Indy Racing League IndyCar Series
- Years active: 1996, 2000–2005, 2007
- Teams: Della Penna Motorsports Pagan Racing A. J. Foyt Enterprises Team Menard Hemelgarn Racing Hemelgarn/Racing Professionals
- Starts: 25
- Wins: 1
- Poles: 2
- Best finish: 4th in 1996

CART Championship Car
- Years active: 1996–1999
- Teams: Della Penna Motorsports
- Starts: 59
- Wins: 0
- Poles: 0
- Best finish: 16th in 1998

Previous series
- 1994–1995: Toyota Atlantic

Championship titles
- 1995: Toyota Atlantic Series

= Richie Hearn =

American racing driver

Richard Edward Hearn (born January 4, 1971) is an American former racing driver.

Hearn was born in Glendale, California. He ran in the Toyota Atlantic championship for two seasons, winning the title in 1995. In 1996, he began driving for John Della Penna in both the IRL and Champ Car ranks. He won an IRL race at the Las Vegas Motor Speedway to cap off the year and was the highest finishing rookie at the Indianapolis 500, finishing 3rd.

Hearn moved full-time into Champ Car in 1997 for Della Penna with high-profile sponsor Budweiser but failed to post significant results and by 2000 was surplus for sponsored driver Norberto Fontana. He contested a few more Indy 500s, with a best result of sixth in 2002. In 2005 following the Indy 500 he retired as a driver and started Hearn Motorsports LLC that ran in the Star Mazda series. He planned to move the team into Toyota Atlantic competition in 2006. Hearn returned from retirement to qualify on Bump Day of the 2007 Indianapolis 500 in a car jointly entered by Racing Professionals and Hemelgarn Racing.
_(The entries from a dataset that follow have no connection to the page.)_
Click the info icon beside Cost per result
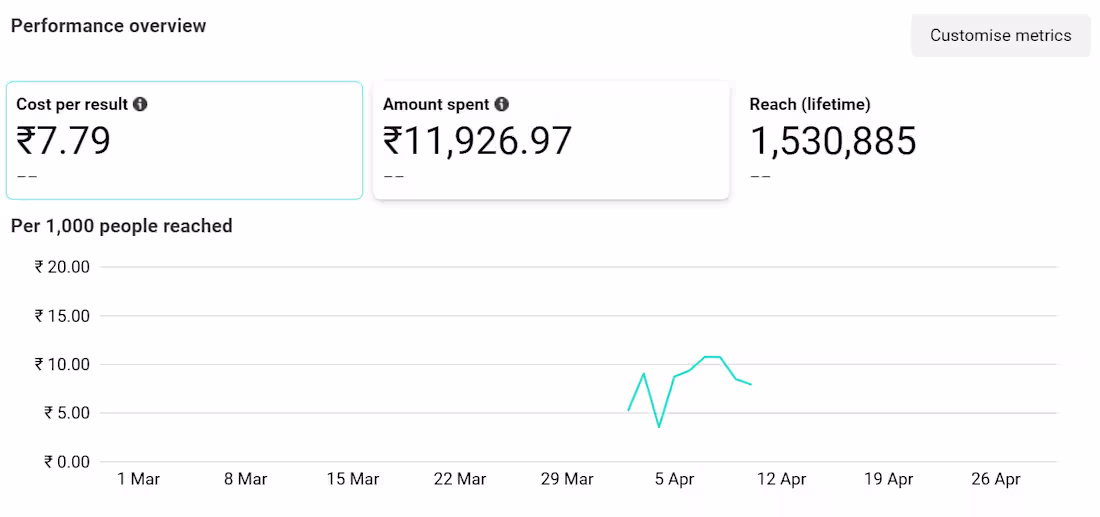Screen dimensions: 1100x517 141,104
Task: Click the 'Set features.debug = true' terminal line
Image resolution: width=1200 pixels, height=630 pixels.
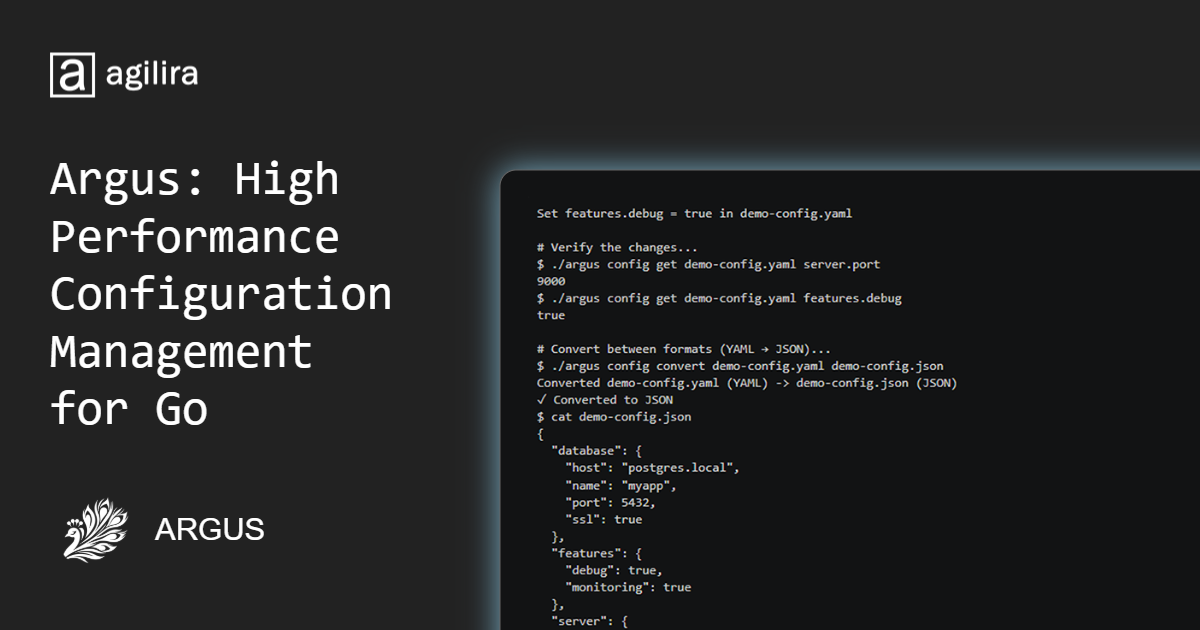Action: (694, 213)
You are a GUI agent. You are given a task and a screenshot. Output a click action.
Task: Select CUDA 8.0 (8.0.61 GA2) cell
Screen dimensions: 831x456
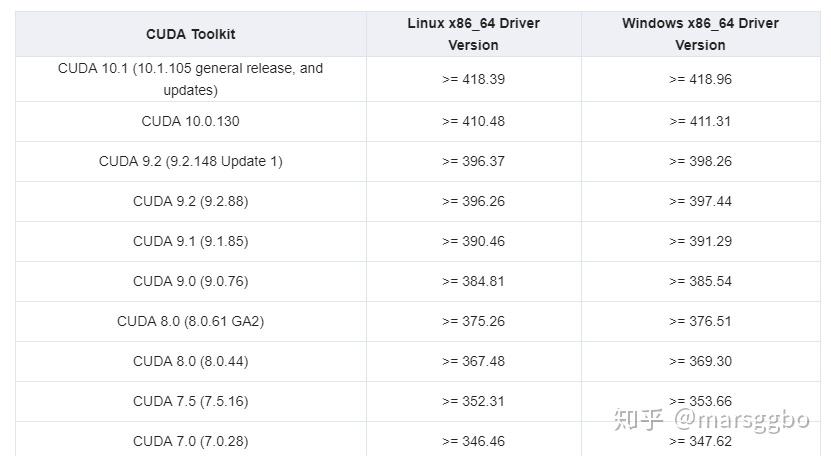tap(190, 321)
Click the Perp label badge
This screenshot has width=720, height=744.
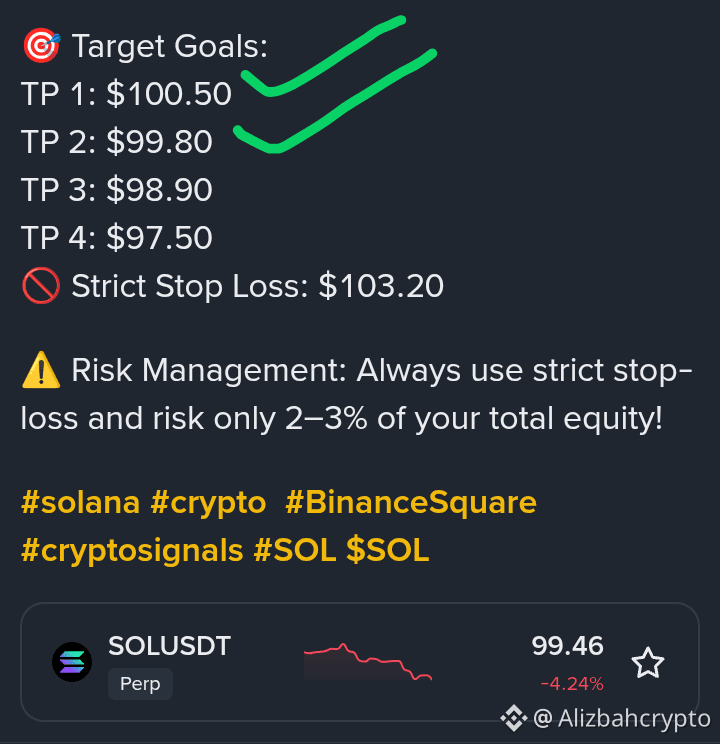pyautogui.click(x=140, y=684)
Hearn is currently a driving instructor at Spring Mountain Motorsports Ranch's Ron Fellows driving school.

== Early life ==
Hearn's parents were also racecar drivers, racing in amateur Sports Car Club of America events on the West Coast. They belonged to the Corvette club, and owned two Corvettes. His father owned a go-kart shop. When he was nine years old, he began racing go-karts. By the time he was twenty, he owned seven International Karting Federation titles.

Hearn then attended the Winfield Racing School at the Paul Ricard circuit in southern France, whose alumni included Alain Prost. His go-kart competitors helped pay for his tuition. He became the only American to qualify for Winfield's school competition. He managed to win, and was able to earn a year of sponsored racing on the Formula Renault circuit, which is several tiers below the Formula One class.

== Professional career ==

=== Toyota Atlantic ===
In 1995, Hearn won the Toyota Atlantic championship.

=== Indy Racing League IndyCar Series ===
In 1996, Hearn won a pole at New Hampshire, won a race at Las Vegas, finished third in his Indianapolis 500 debut (the best rookie finish for that race) and was fourth in series points.

=== CART Championship Car ===
In 1997, Hearn and team owner John Della Penna moved full-time to the CART FedEx Championship Series. That season, he had seventeen starts, but his best finish was ninth.

The following season, Hearn's team made upgrades and he was able to improve in his finishes. In a race in Rio de Janeiro, he finished in a career-best seventh place.

In 1999, Hearn crashed coming off turn two on lap four of the Marlboro 500, bringing out the first caution flag of the race. He was not injured, but several laps later, Greg Moore crashed in the exact same spot and was killed.

Hearn did not return for the 2000 season, as he didn't have a sponsor, and Norberto Fontana replaced him.

=== Return to Indy Racing ===
In 2002, Hearn finished sixth in the Indianapolis 500, his best finish since his rookie season. In 2003, he was hired by Menard Racing, winning the pole for that year's Indy 200.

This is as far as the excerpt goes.